§ Work required
Whatever appears in the records, retype it exactly, except for the pictures.

*** Block opens ***

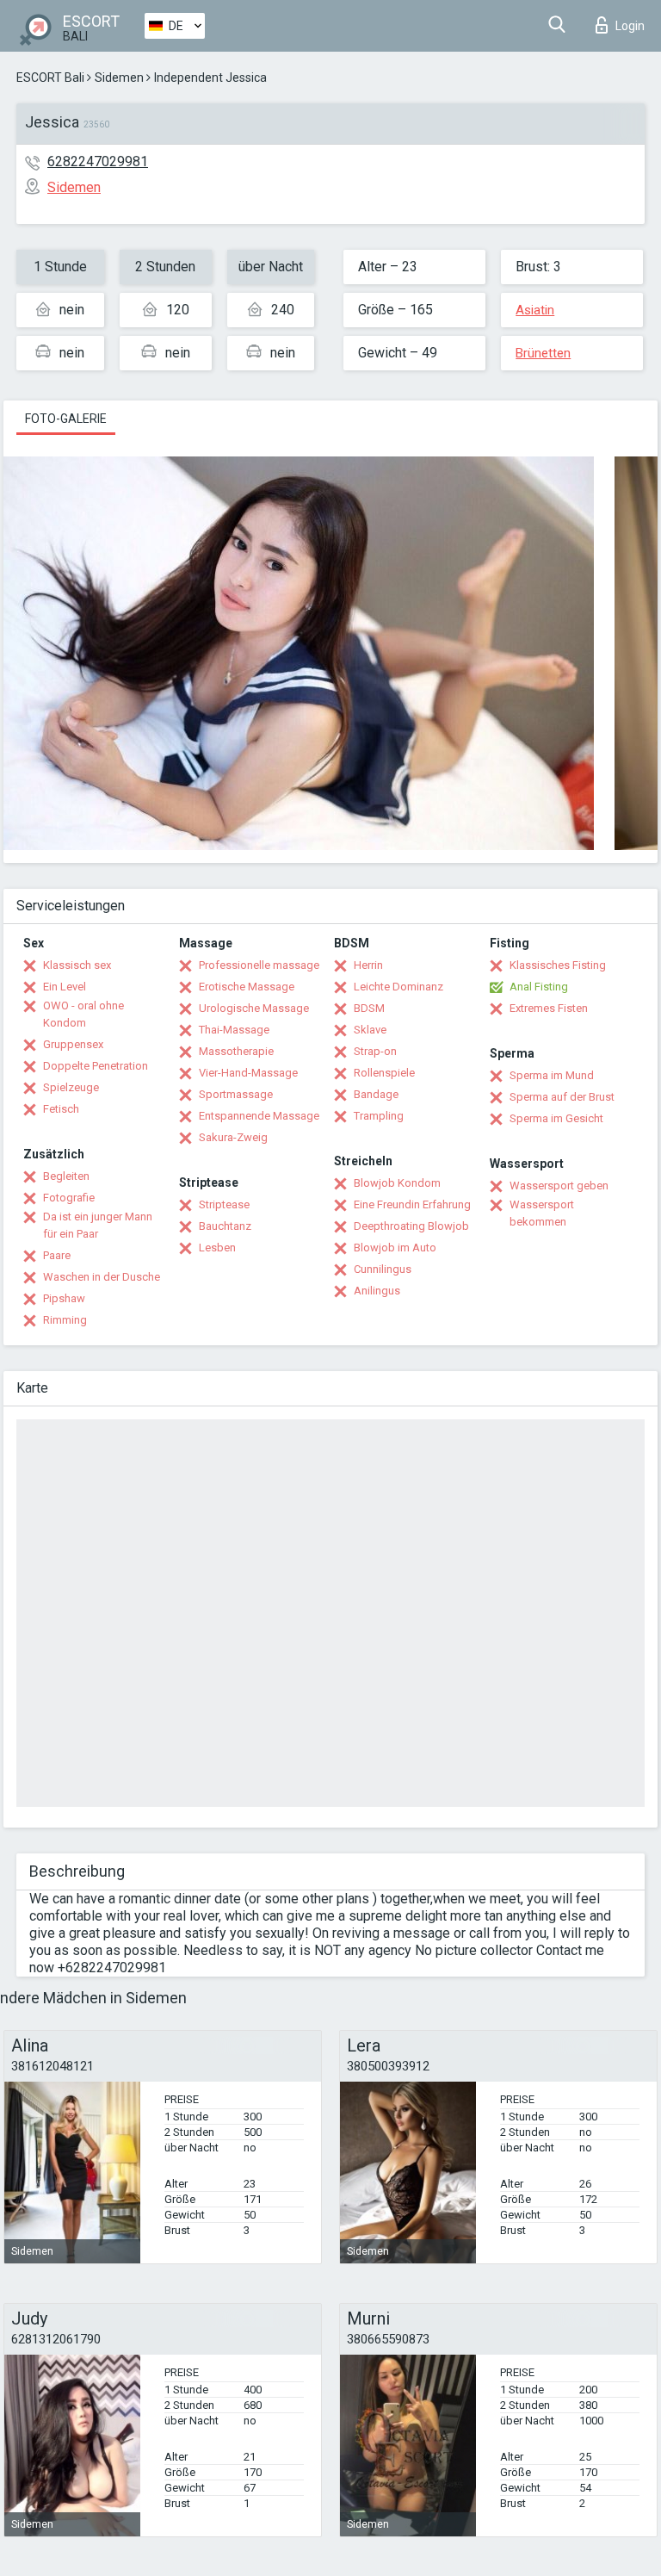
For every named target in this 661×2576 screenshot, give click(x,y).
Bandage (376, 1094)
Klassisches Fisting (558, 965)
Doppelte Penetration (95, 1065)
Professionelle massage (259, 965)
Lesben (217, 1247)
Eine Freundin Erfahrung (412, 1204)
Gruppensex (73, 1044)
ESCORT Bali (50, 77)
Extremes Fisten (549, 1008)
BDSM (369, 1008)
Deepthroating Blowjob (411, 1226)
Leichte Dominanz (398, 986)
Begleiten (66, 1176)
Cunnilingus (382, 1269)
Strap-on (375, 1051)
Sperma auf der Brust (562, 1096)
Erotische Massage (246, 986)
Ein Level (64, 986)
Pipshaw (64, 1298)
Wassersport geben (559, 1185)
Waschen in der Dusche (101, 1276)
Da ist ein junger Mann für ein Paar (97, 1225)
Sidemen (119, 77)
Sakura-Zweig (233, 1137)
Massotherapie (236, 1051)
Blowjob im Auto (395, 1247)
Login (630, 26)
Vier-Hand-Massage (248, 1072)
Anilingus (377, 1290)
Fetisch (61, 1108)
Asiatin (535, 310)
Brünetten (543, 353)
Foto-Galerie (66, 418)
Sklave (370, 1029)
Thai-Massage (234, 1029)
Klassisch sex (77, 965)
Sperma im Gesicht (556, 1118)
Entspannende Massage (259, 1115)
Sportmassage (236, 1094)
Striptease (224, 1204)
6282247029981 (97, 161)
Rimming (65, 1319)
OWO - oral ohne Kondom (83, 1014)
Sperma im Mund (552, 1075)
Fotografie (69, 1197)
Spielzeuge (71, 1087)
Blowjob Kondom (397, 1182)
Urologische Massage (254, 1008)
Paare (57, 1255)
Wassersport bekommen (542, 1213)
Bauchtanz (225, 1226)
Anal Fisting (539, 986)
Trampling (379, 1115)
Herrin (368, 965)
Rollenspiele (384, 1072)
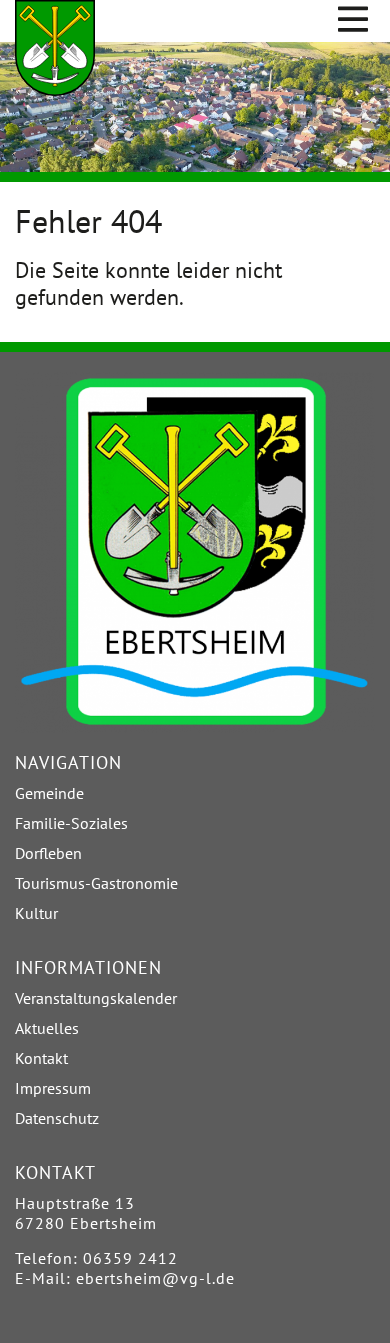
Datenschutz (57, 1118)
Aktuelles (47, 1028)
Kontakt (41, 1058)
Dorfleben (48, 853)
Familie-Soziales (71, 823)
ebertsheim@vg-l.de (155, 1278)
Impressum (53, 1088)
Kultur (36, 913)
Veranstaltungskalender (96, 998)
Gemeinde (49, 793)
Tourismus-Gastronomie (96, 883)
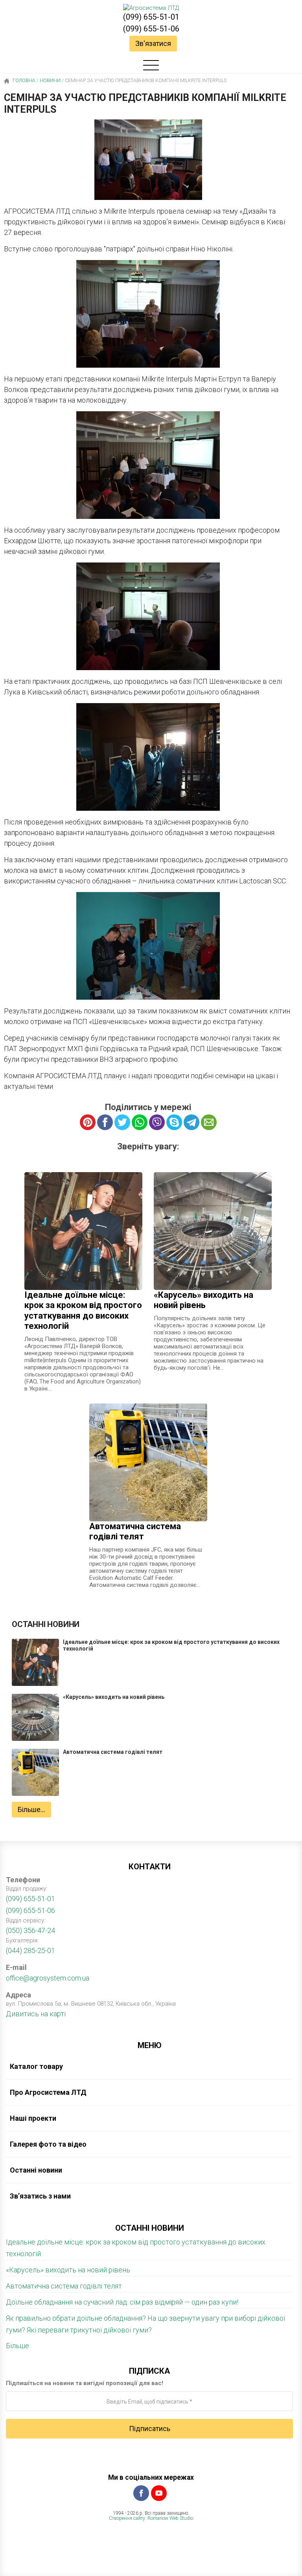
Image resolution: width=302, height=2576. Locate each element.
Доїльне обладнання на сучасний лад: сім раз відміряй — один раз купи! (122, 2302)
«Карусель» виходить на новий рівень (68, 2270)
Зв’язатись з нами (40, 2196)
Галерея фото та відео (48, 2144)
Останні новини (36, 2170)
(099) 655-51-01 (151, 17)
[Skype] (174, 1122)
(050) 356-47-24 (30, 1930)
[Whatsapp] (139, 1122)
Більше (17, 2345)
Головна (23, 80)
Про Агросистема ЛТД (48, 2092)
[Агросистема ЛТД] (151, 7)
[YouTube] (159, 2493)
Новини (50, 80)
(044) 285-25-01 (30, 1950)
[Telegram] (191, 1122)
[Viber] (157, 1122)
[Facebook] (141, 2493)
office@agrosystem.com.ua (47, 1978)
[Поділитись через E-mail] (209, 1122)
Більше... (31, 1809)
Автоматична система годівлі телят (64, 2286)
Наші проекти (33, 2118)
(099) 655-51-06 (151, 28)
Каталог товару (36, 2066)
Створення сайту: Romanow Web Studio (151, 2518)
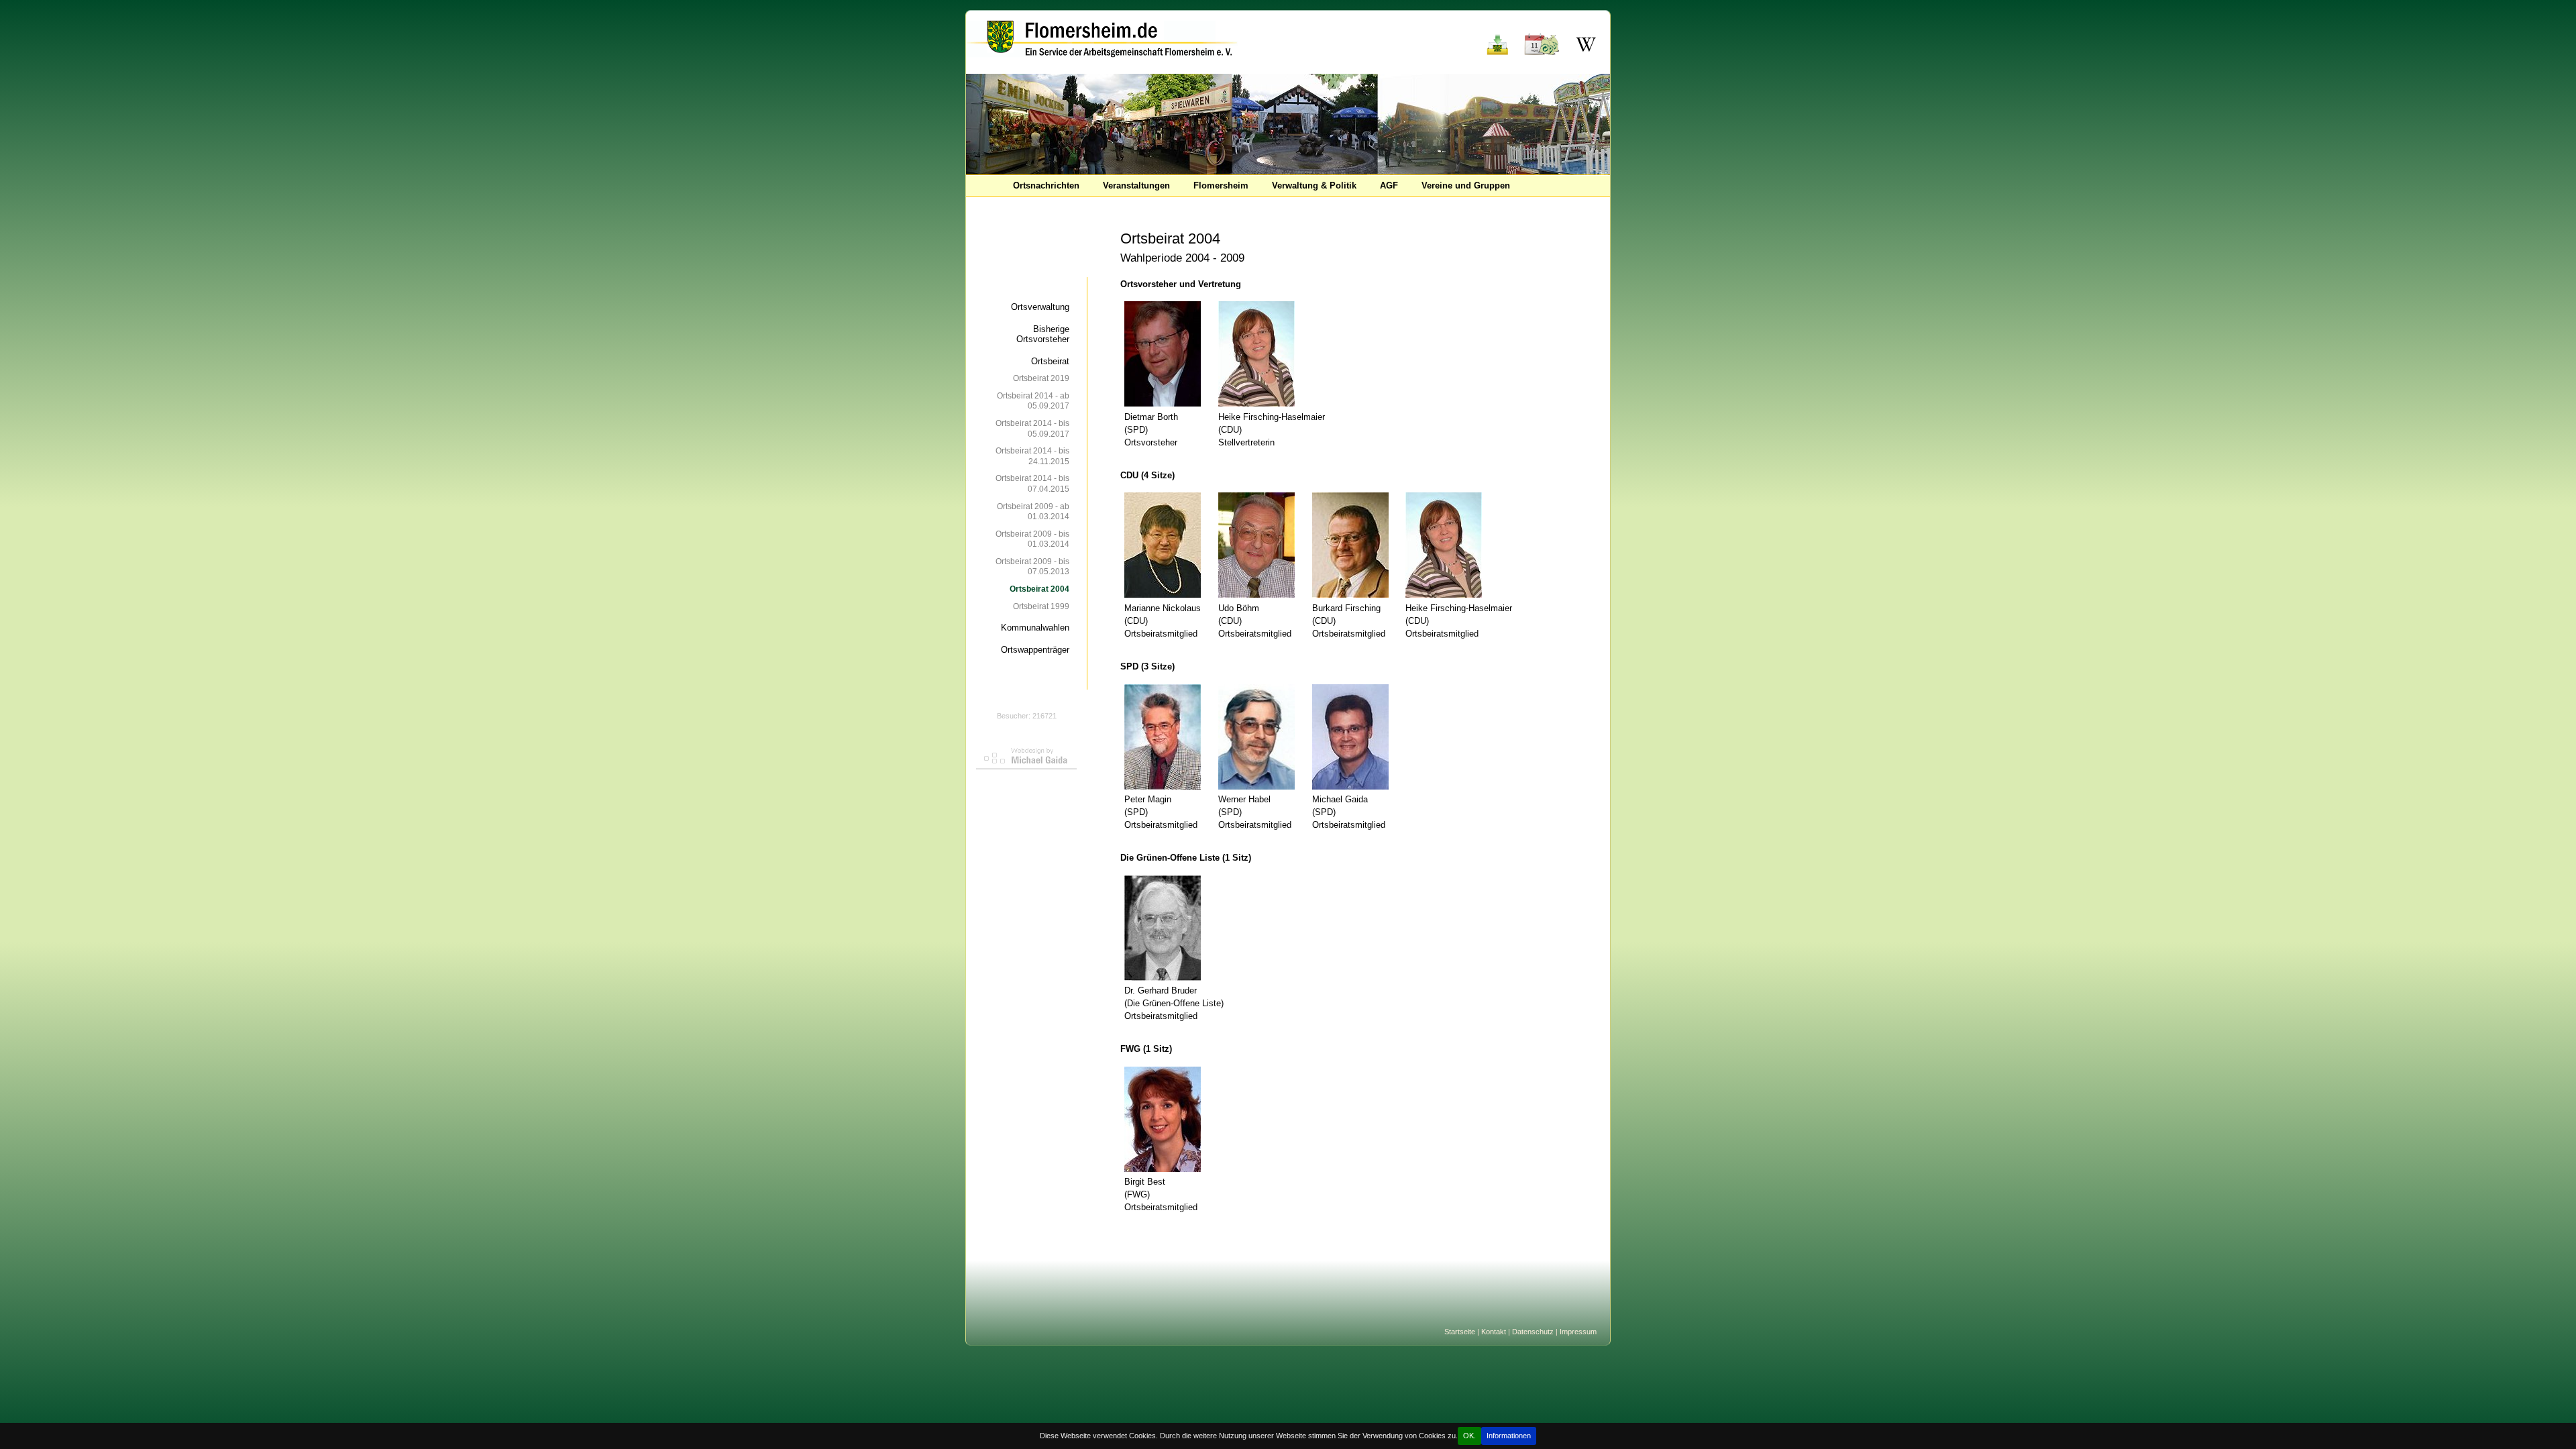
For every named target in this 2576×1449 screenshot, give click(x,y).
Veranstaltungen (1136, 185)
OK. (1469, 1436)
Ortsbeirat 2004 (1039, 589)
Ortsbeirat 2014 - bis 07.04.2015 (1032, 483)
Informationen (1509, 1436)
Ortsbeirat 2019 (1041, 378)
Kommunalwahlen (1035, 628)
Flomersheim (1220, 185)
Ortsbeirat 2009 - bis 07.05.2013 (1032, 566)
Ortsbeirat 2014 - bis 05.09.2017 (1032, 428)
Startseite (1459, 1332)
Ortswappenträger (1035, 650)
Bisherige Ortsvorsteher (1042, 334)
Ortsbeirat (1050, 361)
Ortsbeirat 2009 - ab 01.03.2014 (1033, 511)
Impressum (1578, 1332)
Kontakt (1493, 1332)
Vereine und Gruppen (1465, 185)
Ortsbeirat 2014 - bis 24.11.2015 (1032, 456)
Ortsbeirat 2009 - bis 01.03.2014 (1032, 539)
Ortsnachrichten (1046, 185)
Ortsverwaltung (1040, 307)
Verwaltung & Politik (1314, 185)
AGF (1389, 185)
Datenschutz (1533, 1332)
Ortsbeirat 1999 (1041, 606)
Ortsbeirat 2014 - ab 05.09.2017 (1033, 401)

*** Block closes ***

§ Your solution
For every named target in this 661×2576 screenshot, give click(x,y).
Bandage (376, 1094)
Klassisches Fisting (558, 965)
Doppelte Penetration (95, 1065)
Professionelle massage (259, 965)
Lesben (217, 1247)
Eine Freundin Erfahrung (412, 1204)
Gruppensex (73, 1044)
ESCORT Bali (50, 77)
Extremes Fisten (549, 1008)
BDSM (369, 1008)
Deepthroating Blowjob (411, 1226)
Leichte Dominanz (398, 986)
Begleiten (66, 1176)
Cunnilingus (382, 1269)
Strap-on (375, 1051)
Sperma auf der Brust (562, 1096)
Erotische Massage (246, 986)
Ein Level (64, 986)
Pipshaw (64, 1298)
Wassersport geben (559, 1185)
Waschen in der Dusche (101, 1276)
Da ist ein junger Mann für ein Paar (97, 1225)
Sidemen (119, 77)
Sakura-Zweig (233, 1137)
Massotherapie (236, 1051)
Blowjob im Auto (395, 1247)
Login (630, 26)
Vier-Hand-Massage (248, 1072)
Anilingus (377, 1290)
Fetisch (61, 1108)
Asiatin (535, 310)
Brünetten (543, 353)
Foto-Galerie (66, 418)
Sklave (370, 1029)
Thai-Massage (234, 1029)
Klassisch sex (77, 965)
Sperma im Gesicht (556, 1118)
Entspannende Massage (259, 1115)
Sportmassage (236, 1094)
Striptease (224, 1204)
6282247029981 (97, 161)
Rimming (65, 1319)
OWO - oral ohne Kondom (83, 1014)
Sperma im Mund (552, 1075)
Fotografie (69, 1197)
Spielzeuge (71, 1087)
Blowjob Kondom (397, 1182)
Urologische Massage (254, 1008)
Paare (57, 1255)
Wassersport bekommen (542, 1213)
Bauchtanz (225, 1226)
Anal Fisting (539, 986)
Trampling (379, 1115)
Herrin (368, 965)
Rollenspiele (384, 1072)
Datenschutz (57, 1118)
Aktuelles (47, 1028)
Kontakt (41, 1058)
Dorfleben (48, 853)
Familie-Soziales (71, 823)
ebertsheim@vg-l.de (155, 1278)
Impressum (53, 1088)
Kultur (36, 913)
Veranstaltungskalender (96, 998)
Gemeinde (49, 793)
Tourismus-Gastronomie (96, 883)
Image resolution: width=302, height=2576. Locate each element.
Доїльне обладнання на сучасний лад: сім раз відміряй — один раз купи! (122, 2302)
«Карусель» виходить на новий рівень (68, 2270)
Зв’язатись з нами (40, 2196)
Галерея фото та відео (48, 2144)
Останні новини (36, 2170)
(099) 655-51-01 (151, 17)
[Skype] (174, 1122)
(050) 356-47-24 (30, 1930)
[Whatsapp] (139, 1122)
Більше (17, 2345)
Головна (23, 80)
Про Агросистема ЛТД (48, 2092)
[Агросистема ЛТД] (151, 7)
[YouTube] (159, 2493)
Новини (50, 80)
(044) 285-25-01 (30, 1950)
[Telegram] (191, 1122)
[Viber] (157, 1122)
[Facebook] (141, 2493)
office@agrosystem.com.ua (47, 1978)
[Поділитись через E-mail] (209, 1122)
Більше... (31, 1809)
Автоматична система годівлі телят (64, 2286)
Наші проекти (33, 2118)
(099) 655-51-06 (151, 28)
Каталог товару (36, 2066)
Створення сайту: Romanow Web Studio (151, 2518)
For every named target in this 2576×1449 screenshot, give click(x,y).
Veranstaltungen (1136, 185)
OK. (1469, 1436)
Ortsbeirat 2004 (1039, 589)
Ortsbeirat 2014 - bis 07.04.2015 (1032, 483)
Informationen (1509, 1436)
Ortsbeirat 2019 (1041, 378)
Kommunalwahlen (1035, 628)
Flomersheim (1220, 185)
Ortsbeirat 2009 - bis 07.05.2013 (1032, 566)
Ortsbeirat 2014 - bis 05.09.2017 (1032, 428)
Startseite (1459, 1332)
Ortswappenträger (1035, 650)
Bisherige Ortsvorsteher (1042, 334)
Ortsbeirat (1050, 361)
Ortsbeirat 2009 - ab 01.03.2014 (1033, 511)
Impressum (1578, 1332)
Kontakt (1493, 1332)
Vereine und Gruppen (1465, 185)
Ortsbeirat 2014 - bis 24.11.2015 (1032, 456)
Ortsbeirat 2009 - bis 01.03.2014 (1032, 539)
Ortsnachrichten (1046, 185)
Ortsverwaltung (1040, 307)
Verwaltung & Politik (1314, 185)
AGF (1389, 185)
Datenschutz (1533, 1332)
Ortsbeirat 1999 (1041, 606)
Ortsbeirat 2014 - ab 05.09.2017 (1033, 401)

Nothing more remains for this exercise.